Estonian video artist, scenographer and theatre director

Ene-Liis Semper (born 4 April 1969) is an Estonian video artist, performance artist, scenographer and theatre director. She studied scenography at the Estonian Academy of Arts and first came to prominence in the 1990s for video and performance works centred on corporeality, risk and psychological tension. In 2001 she represented Estonia at the Venice Biennale, where Harald Szeemann selected her video FF/REW for the international exhibition Plateau of Humankind. Since 2004 she has been closely associated with Theatre NO99, which she founded with Tiit Ojasoo and led as one of its creative heads until the theatre closed in 2018.

==Early life and education==
Semper was born in Tallinn on 4 April 1969. She studied scenography at the Estonian Academy of Arts from 1989 to 1995. According to theatre scholar Anneli Saro, Semper had already gained notice as a video and performance artist during her student years; from 1993 onward she exhibited works that explored corporeality, often using her own body and a distinctly theatrical visual language.

==Visual art==
Semper's works frequently stage physically demanding actions or emotionally charged situations in order to probe questions of identity, power and vulnerability. Among her best-known early works are Fundamental (1997), FF/REW (1998), Oasis (1999) and Licked Room (2000–2003). In 2000 she participated in Manifesta 3 in Ljubljana, and in 2001 she represented Estonia at the 49th Venice Biennale; the same year, Harald Szeemann included FF/REW in Plateau of Humankind, the biennale's international exhibition.

Her solo exhibitions have included shows at the Tallinn Art Hall in 2002, Galerie Martin Janda in Vienna in 2004, the Kumu Art Museum in 2011, and the Contemporary Art Museum of Estonia in 2024. The 2024 EKKM exhibition was her first solo exhibition in more than thirteen years.

==Theatre==
Semper also established herself as a set and costume designer, working with Estonian directors including Mati Unt and Hendrik Toompere. In 2004 she and Tiit Ojasoo became the leaders of the state-funded Vanalinnastuudio and set about reorganising it into what became Theatre NO99. Semper remained one of NO99's founders and creative leaders until its closure in 2018.

Scholars and critics have described NO99 as a major force in twenty-first-century Estonian theatre. Anneli Saro wrote that the company was regarded as the country's first political theatre and that its work changed the field of Estonian theatre "dramatically". One of its most discussed projects was Unified Estonia, a staged fictional political movement that culminated in a convention at Saku Suurhall in May 2010. According to theatre researcher Eva-Liisa Linder, the event drew more than 7,200 people and became one of the largest theatre events in modern European theatre history. Semper also developed the concept for the annual Estonian theatre awards trophy Theodori silm ("Theodore's Eye"), first introduced in 2006 and executed in glass by Ivo Lill.
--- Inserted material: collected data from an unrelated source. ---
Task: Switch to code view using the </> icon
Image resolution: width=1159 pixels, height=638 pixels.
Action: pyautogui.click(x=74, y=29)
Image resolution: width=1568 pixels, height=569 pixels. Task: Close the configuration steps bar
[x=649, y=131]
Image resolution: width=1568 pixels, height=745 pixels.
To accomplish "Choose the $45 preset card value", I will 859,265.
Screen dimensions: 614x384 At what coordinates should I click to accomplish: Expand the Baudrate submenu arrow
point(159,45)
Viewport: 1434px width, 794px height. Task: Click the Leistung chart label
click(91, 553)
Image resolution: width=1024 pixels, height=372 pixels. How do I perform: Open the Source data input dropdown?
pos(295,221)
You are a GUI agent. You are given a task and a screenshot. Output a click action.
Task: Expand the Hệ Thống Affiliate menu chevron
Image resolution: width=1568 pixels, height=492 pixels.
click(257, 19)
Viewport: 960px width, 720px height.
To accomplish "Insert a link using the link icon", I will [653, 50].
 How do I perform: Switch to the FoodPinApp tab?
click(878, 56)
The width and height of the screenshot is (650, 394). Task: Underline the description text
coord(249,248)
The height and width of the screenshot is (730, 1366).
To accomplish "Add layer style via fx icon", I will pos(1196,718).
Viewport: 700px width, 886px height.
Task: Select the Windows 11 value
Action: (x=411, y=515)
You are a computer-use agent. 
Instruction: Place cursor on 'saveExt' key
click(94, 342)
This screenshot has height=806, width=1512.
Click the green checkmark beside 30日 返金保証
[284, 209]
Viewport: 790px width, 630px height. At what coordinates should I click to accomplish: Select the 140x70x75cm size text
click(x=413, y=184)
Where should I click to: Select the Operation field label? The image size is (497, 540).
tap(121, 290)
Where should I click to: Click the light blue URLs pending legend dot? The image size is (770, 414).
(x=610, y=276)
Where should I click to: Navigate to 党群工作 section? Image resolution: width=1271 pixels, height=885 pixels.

NO99's work toured internationally, with productions appearing at venues and festivals including the Wiener Festwochen, the Lyric Hammersmith, the Münchner Kammerspiele and the Théâtre de l'Odéon. In 2017 the theatre received the Europe Prize New Theatrical Realities.

Semper was invited professor of the liberal arts at the University of Tartu in the 2010–2011 academic year. She later joined the Estonian Academy of Arts, where she has served as professor and head of the scenography department.

==Film==
With Tiit Ojasoo, Semper co-directed and co-wrote the documentary Ash & Money (Estonian: Kust tuleb tolm ja kuhu kaob raha?) in 2013. The film concerns the short-lived fictional party created for Unified Estonia and its 44-day political-theatre campaign.

==Awards and honours==
Semper received the Order of the White Star, 5th Class, in 2004. She has received Estonian state cultural prizes for her exhibitions, for Erkki-Sven Tüür's opera Wallenberg, for NO99's Unified Estonia, and for Macbeth, staged with Tiit Ojasoo and Olari Elts. She has also won the Estonian Theatre Union's artist prize in 2002, 2003, 2006, 2007 and 2014, the Natalie Mei prize in 2009 and 2014, and the Estonian Theatre Union directing award in 2024 for Macbeth.

==Selected works==
- Fundamental (1997)
- FF/REW (1998)
- Oasis (1999)
- Licked Room (2000–2003)
- Unified Estonia (2010, with Theatre NO99)
- Ash & Money (2013, documentary film, with Tiit Ojasoo)
- Macbeth (stage production, with Tiit Ojasoo and Olari Elts)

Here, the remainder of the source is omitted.